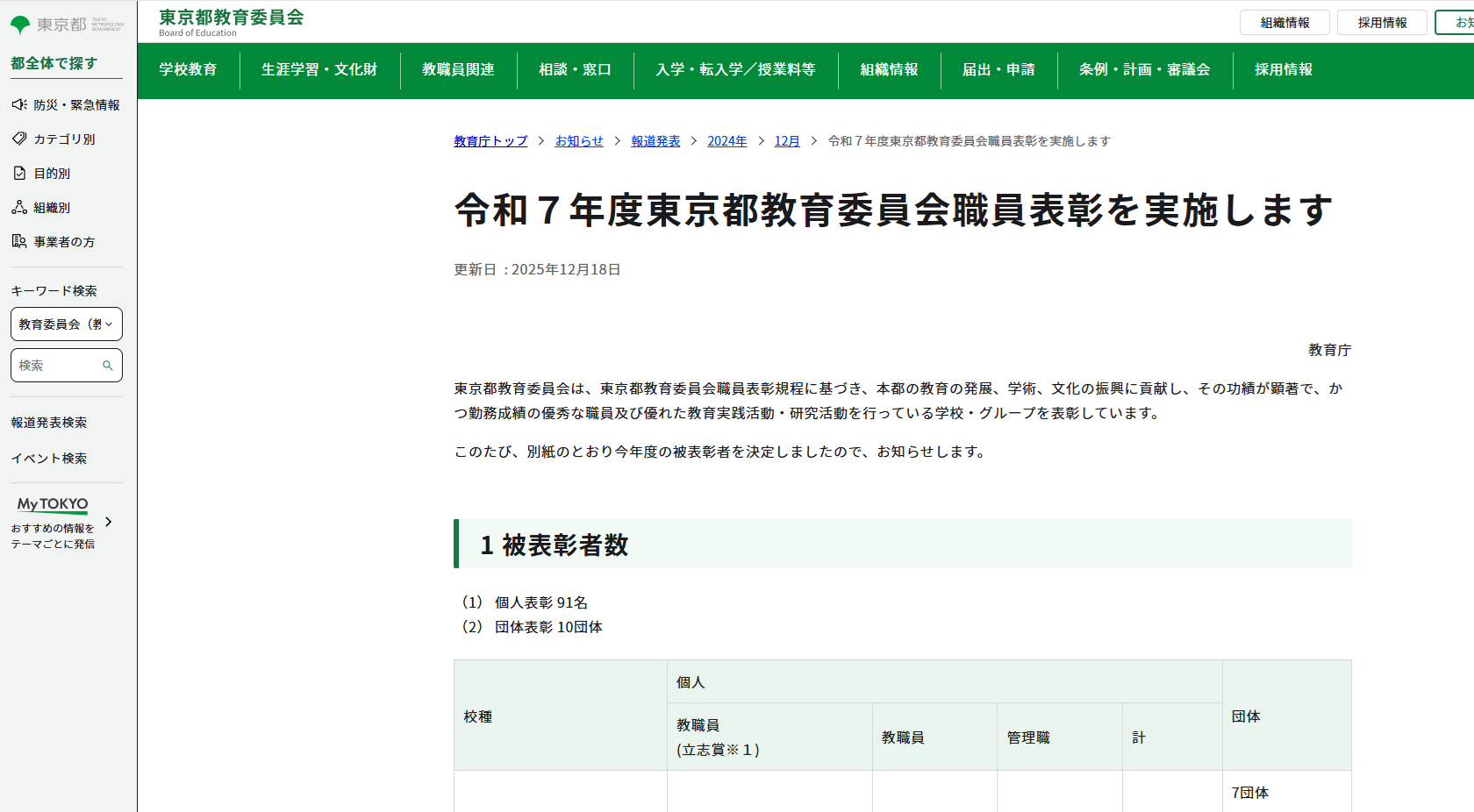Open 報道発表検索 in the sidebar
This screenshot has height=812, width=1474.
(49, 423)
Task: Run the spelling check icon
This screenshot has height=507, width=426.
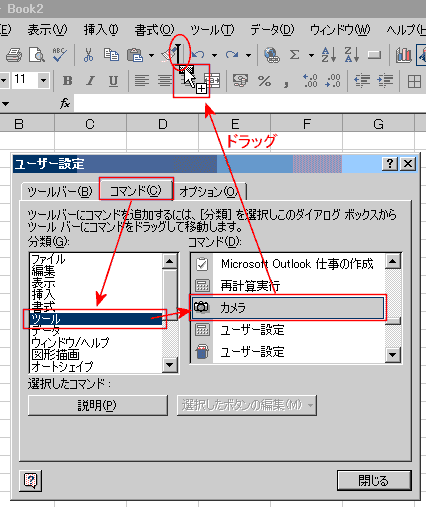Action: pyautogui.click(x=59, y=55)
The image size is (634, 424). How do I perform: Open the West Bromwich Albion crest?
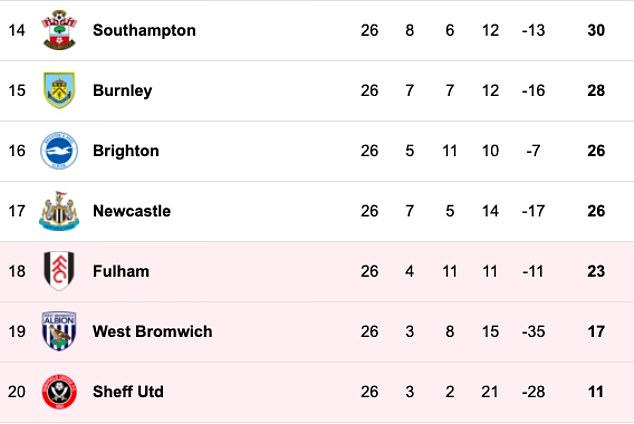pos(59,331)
...
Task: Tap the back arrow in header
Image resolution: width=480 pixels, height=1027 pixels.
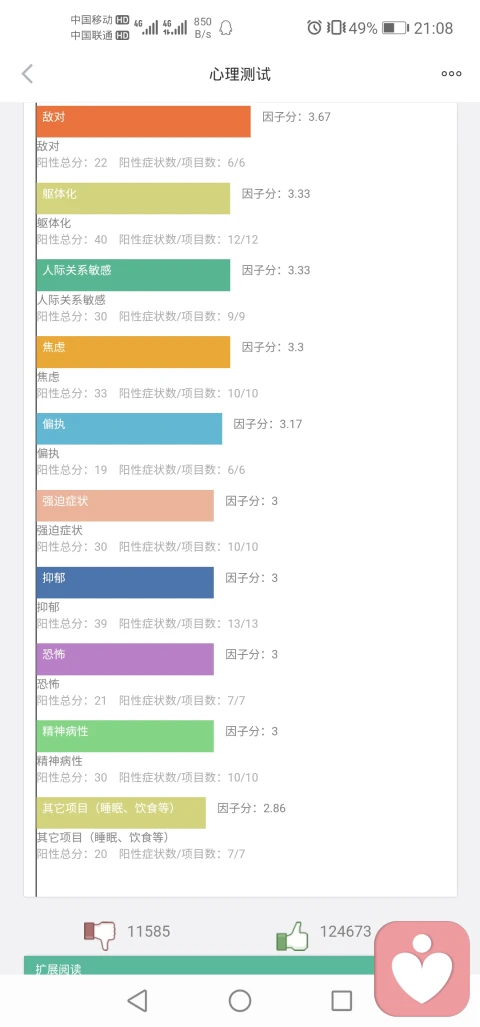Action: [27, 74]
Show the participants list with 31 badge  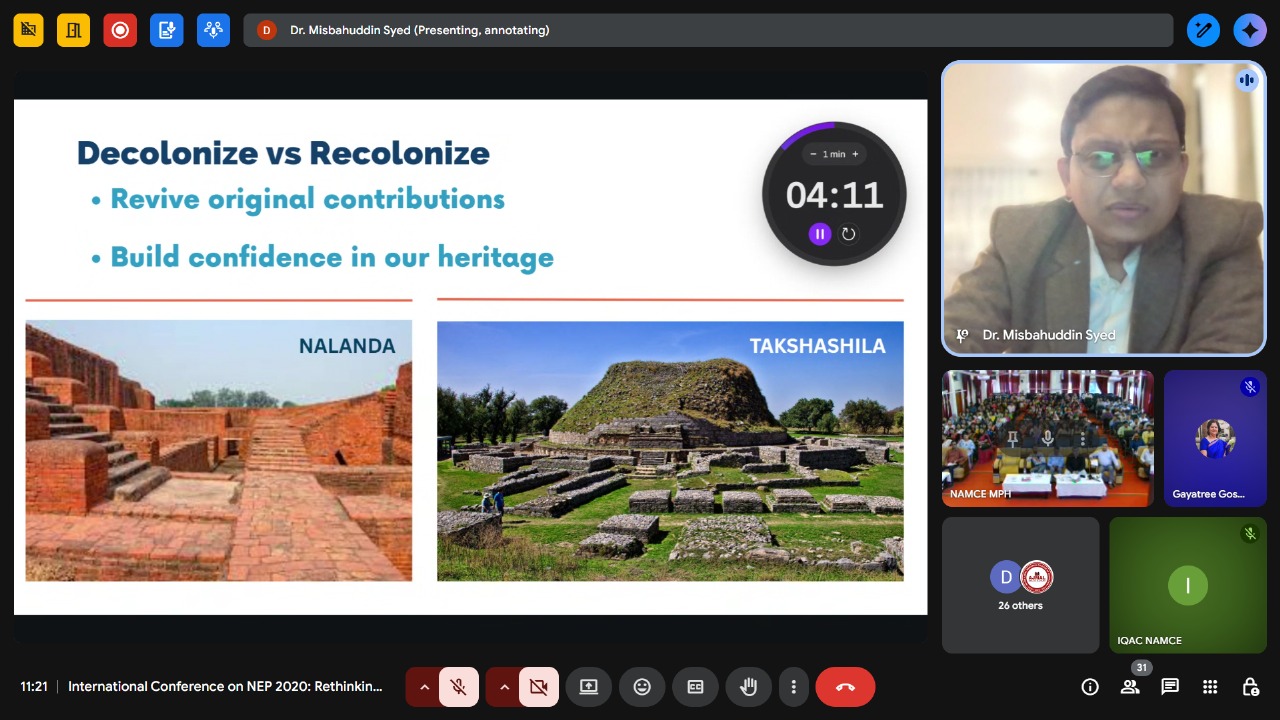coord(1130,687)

* _WORK REQUEST_
The answer must be every line of the data that contains the word "Task".

* _RESPONSE AREA_
Task: Run the spelling check icon
Task: Tap the back arrow in header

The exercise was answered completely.